Trident Studios, St Anne’s Court, London
Producer: George Martin
Engineer: Barry Sheffield
Having recorded the basic rhythm track for ‘Hey Jude’ the previous day, The Beatles finished the recording during this 5pm-3am session.
The session took place at Trident Studios in London’s Soho, which had been chosen for its eight-track recording facilities. Overdubs added to take one included lead and backing vocals, bass guitar, tambourine, handclaps, and a 36-piece orchestra.
The orchestra featured 10 violins, three violas, three cellos, two flutes, contrabassoon, bassoon, two clarinets, contrabass clarinet, four trumpets, four trombones, two horns, two string basses and percussion.
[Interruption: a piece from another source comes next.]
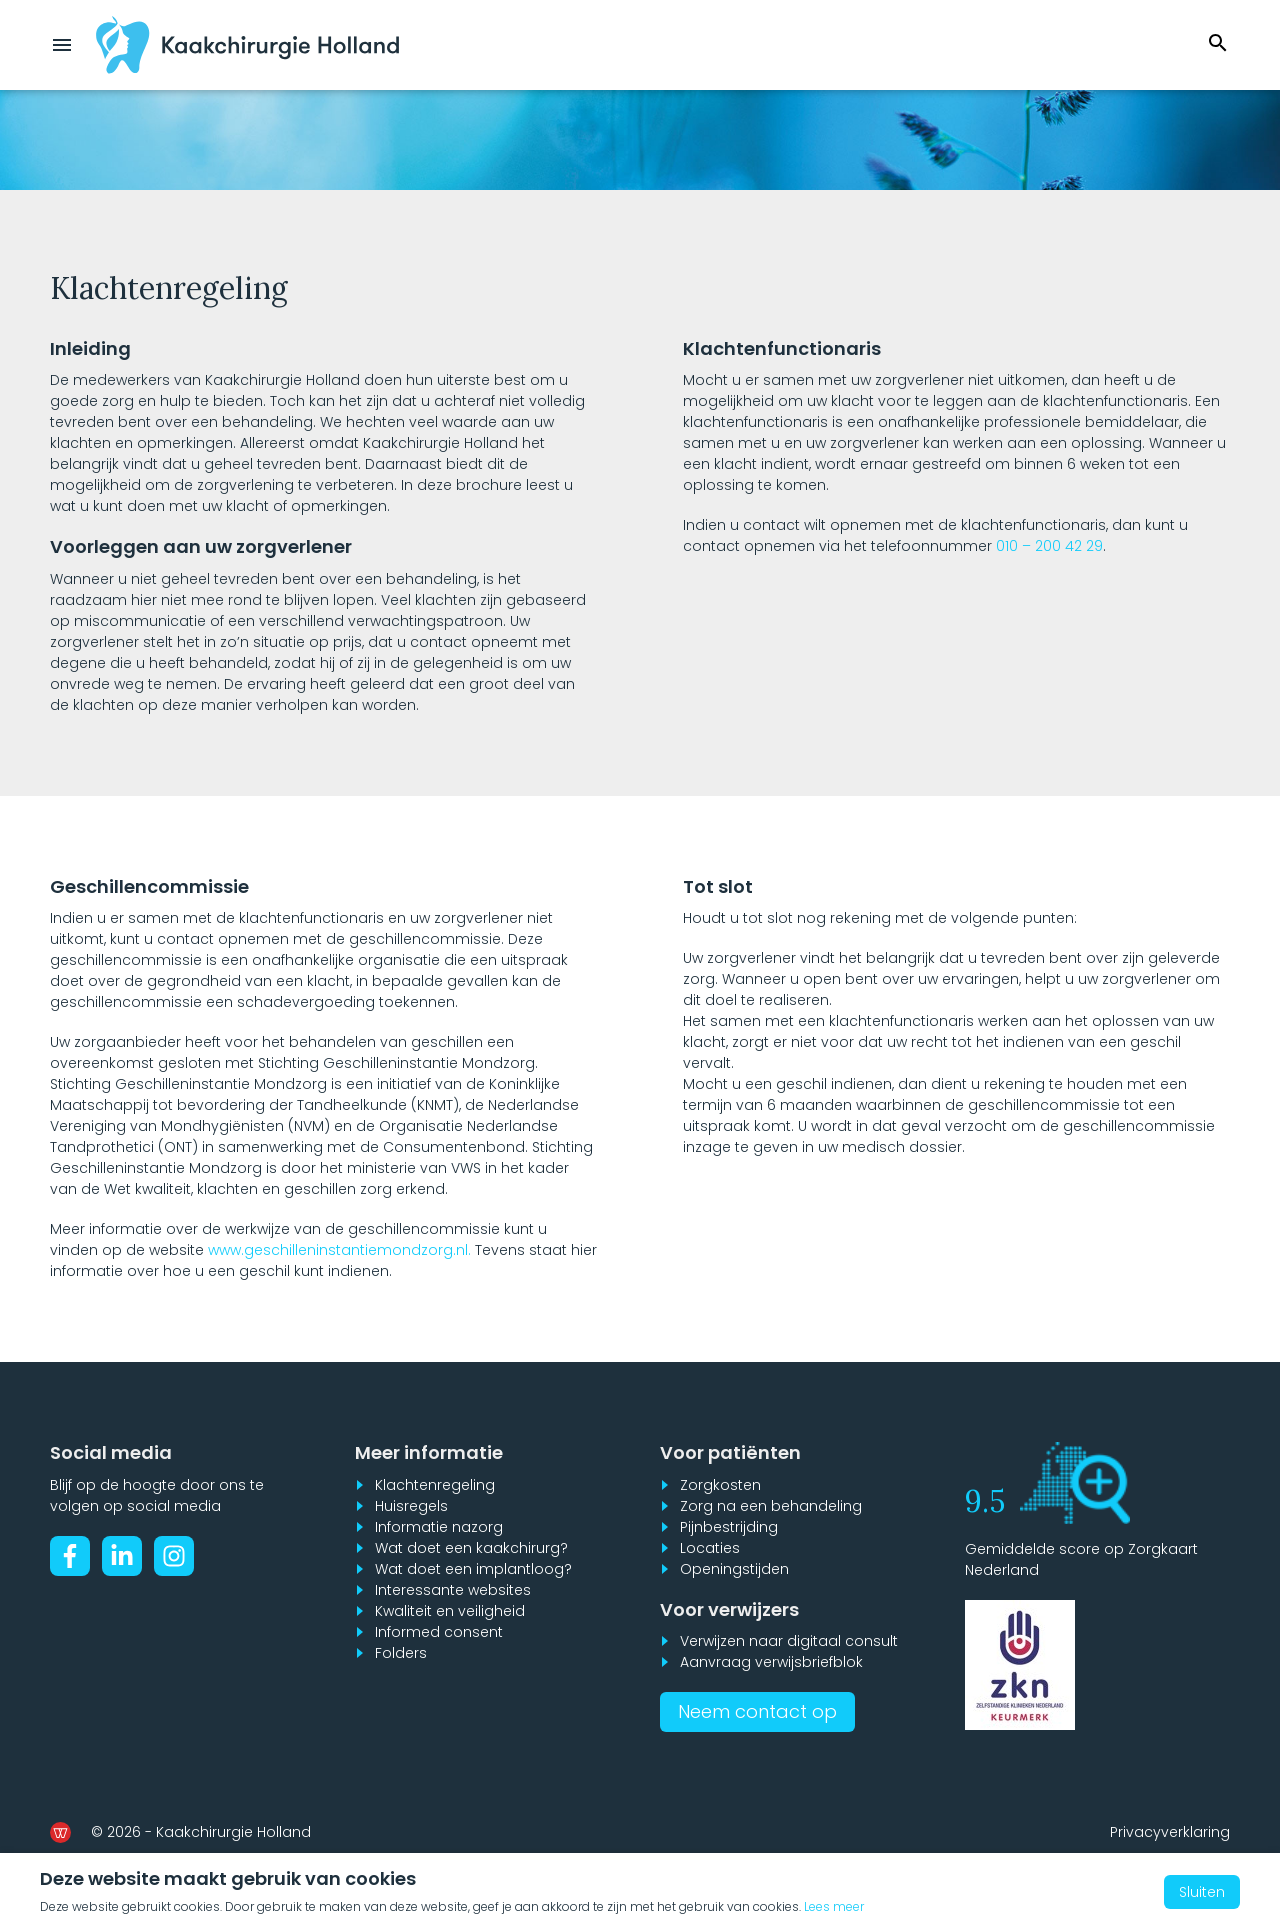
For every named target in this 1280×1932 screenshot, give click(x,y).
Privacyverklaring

The session musicians were also asked, for a double fee, to clap their hands and contribute backing vocals; one musician reportedly refused, saying: “I’m not going to clap my hands and sing Paul McCartney’s bloody song!”
Paul-Fender Jazz bass. George-tamborine.
Sorry, but according to https://www.the-paulmccartney-project.com/session/recording-hey-jude/, Ringo was the one playing the tambourine plus photographs show him at Trident.
You are correct that Paul used his Fender Jazz Bass, presumably for the first time, and I don’t get all this nonsense about him banning George from playing any guitar on the song at all, because George’s guitar was still included in the final mix.
It has often been erroneously stated that George played Fender Bass VI on the studio recording, because he did so on the David Frost Show performance, but in reality, it was Paul with his left-handed Fender Jazz Bass, which George obviously couldn’t have played.